Distributed parameter estimation and identification for system with fast and slow dynamics: A tubular, fixed-bed catalytic reactor to form styrene

Abstract

A simple and efficient on-line scheme is developed to estimate temperature and compositions along a packed bed reactor in which styrene is being produced by the dehydrogenation of ethylbenzene. Slowly varying catalyst activity is also identified. The system is distributed in time and axial position and is nonlinear in the states: temperature and nine compositions. The dehydrogenation rate is augmented with a catalyst activity parameter which is assumed to undergo a long-term exponential decay. Since the decline in catalyst activity is slow when compared to state dynamics, a quasi-steady-state approach is used to derive a state filter equation neglecting process state dynamics and assuming spatially uncorrelated measurements and model uncertainty.

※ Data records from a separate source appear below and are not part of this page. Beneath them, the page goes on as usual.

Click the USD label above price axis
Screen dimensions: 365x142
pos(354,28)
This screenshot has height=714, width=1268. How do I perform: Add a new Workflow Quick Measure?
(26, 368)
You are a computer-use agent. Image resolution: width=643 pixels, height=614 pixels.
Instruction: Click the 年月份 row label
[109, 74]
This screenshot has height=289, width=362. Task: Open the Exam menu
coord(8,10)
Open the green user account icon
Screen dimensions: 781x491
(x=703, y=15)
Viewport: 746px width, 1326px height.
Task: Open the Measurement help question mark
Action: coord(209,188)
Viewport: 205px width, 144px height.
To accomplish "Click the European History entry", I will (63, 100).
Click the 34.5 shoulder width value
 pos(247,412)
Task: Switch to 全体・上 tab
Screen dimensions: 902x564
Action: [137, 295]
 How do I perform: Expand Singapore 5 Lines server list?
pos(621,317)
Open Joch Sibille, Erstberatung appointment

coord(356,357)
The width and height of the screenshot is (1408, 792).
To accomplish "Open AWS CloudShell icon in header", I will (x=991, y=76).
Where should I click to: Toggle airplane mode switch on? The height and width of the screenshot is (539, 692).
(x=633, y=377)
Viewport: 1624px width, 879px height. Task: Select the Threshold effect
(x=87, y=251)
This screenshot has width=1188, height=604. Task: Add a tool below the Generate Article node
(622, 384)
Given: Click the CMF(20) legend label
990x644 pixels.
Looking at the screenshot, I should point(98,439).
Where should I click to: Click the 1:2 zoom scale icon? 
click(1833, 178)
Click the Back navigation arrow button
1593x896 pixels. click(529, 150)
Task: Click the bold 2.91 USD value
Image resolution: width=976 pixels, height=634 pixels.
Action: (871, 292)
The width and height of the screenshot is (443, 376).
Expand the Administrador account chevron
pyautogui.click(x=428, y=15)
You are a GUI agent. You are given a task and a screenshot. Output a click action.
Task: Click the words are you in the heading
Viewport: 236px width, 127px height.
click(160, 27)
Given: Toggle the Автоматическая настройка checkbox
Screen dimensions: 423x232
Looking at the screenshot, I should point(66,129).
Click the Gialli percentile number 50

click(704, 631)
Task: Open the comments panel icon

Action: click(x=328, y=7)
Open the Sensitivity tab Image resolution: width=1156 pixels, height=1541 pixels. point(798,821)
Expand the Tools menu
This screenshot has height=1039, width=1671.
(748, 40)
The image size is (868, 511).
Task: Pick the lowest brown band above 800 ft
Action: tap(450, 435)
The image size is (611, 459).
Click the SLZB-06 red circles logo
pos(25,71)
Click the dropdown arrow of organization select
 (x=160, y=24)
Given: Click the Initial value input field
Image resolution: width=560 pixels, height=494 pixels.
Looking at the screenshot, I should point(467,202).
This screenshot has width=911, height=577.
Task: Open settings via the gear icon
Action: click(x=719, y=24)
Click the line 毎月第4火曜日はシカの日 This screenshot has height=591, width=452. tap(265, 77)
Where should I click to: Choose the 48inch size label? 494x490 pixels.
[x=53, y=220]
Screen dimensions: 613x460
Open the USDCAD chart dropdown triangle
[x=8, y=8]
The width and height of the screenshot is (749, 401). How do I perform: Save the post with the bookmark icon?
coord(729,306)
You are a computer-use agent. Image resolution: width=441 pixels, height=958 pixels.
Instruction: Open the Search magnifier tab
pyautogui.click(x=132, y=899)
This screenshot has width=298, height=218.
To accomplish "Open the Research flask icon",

For this filter, temperature measurements are available from four locations along the reactor and compositions are measured only at the reactor exit. A second dynamic, Kalman filter is used to identify the slowly varying catalyst activity. The two filters, one for distributed, steady-state, state estimation and the other for dynamic catalyst activity identification, are tested by computer simulation using measurements with added white noise. Several cases for numbers of sensors and noise levels are studied. The overall scheme is efficient and useable for on-line implementation. The steady-state filter is readily extended to distributed systems in more than one spatial variable such as reactor models with axial and radial dependencies. For steady-state or static models, multiple measurements yield significant improvements in the quality of the optimal estimates. Internal measurement locations allow for the subdivision of the spatial domain for the problem and improved profile estimates.